**Input rows**
· · ·
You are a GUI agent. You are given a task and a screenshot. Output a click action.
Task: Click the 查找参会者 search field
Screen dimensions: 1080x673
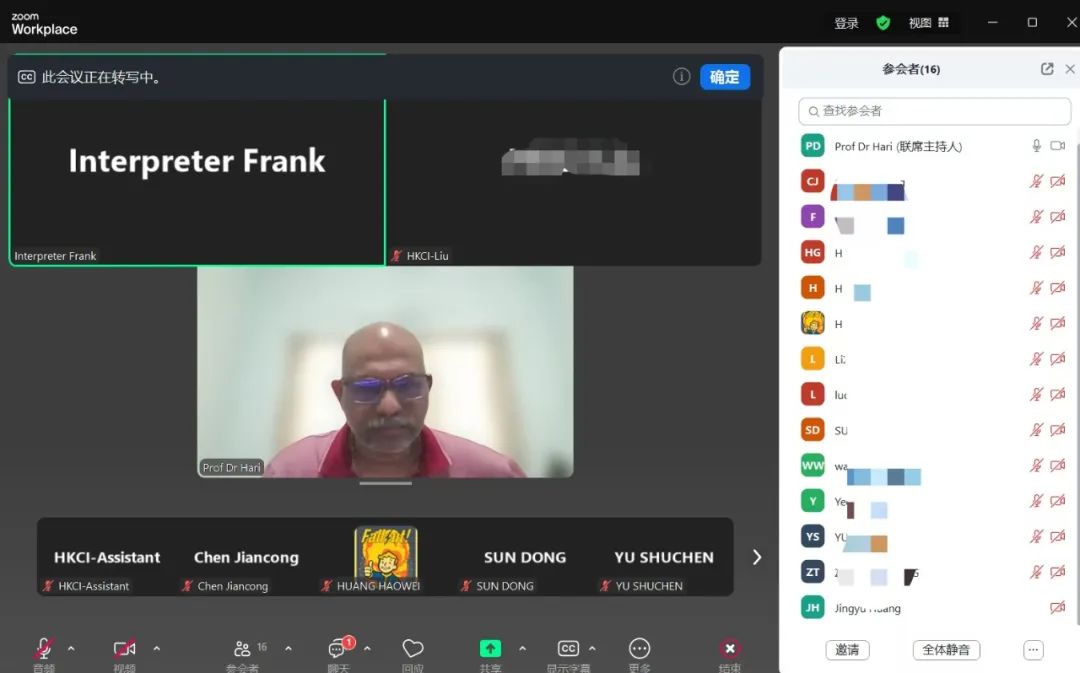934,111

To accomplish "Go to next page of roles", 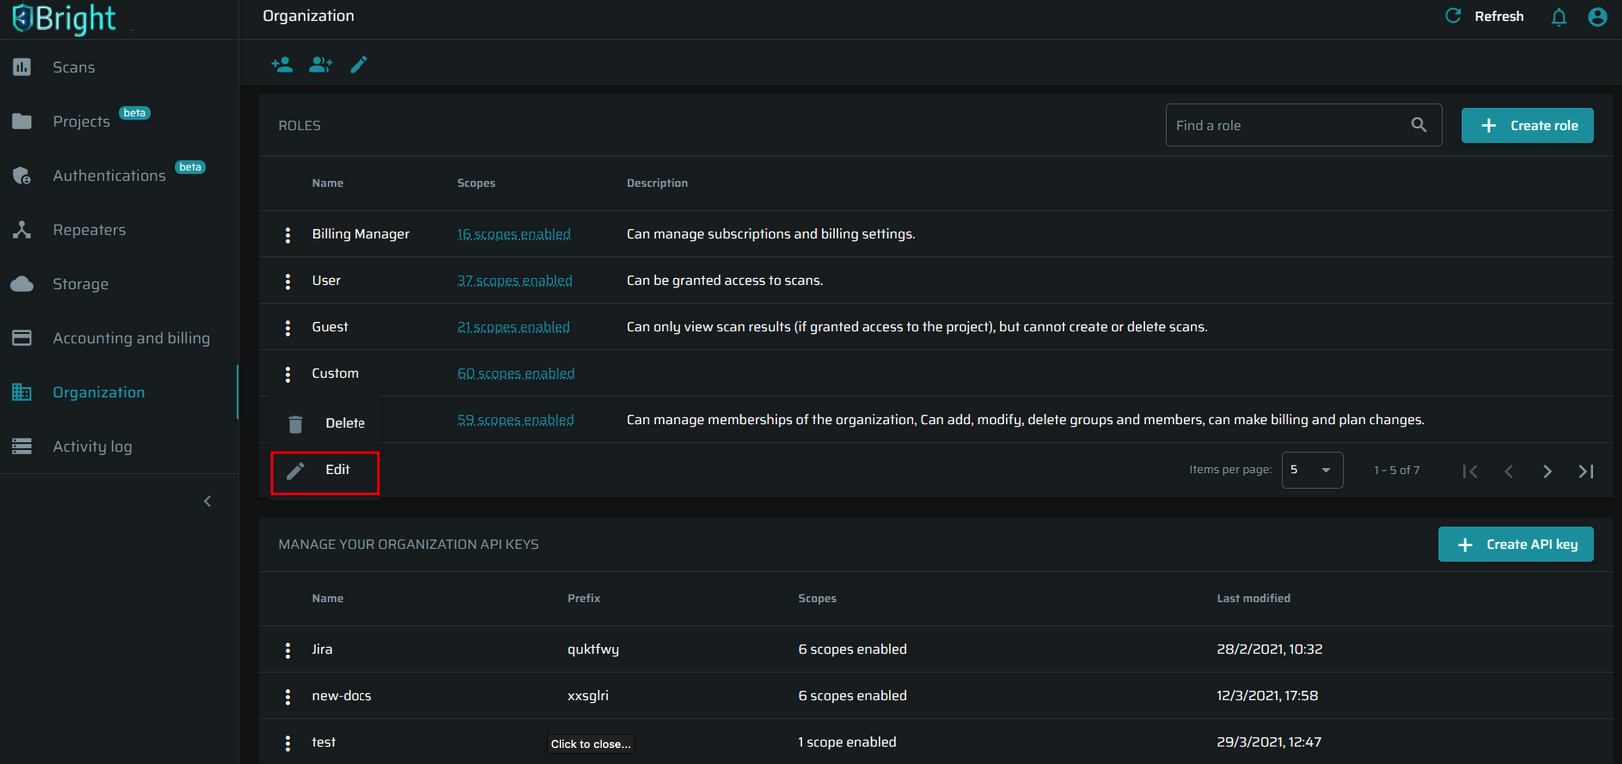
· · ·
Rewrite the entries above with every instance of "search field" changed to "input box" and the rest untouched. Leave out the pictures.

You are a GUI agent. You are given a task and a screenshot. Output a click action.
Task: Click the 查找参会者 input box
Screen dimensions: 1080x673
934,111

To accomplish "Go to next page of roles", 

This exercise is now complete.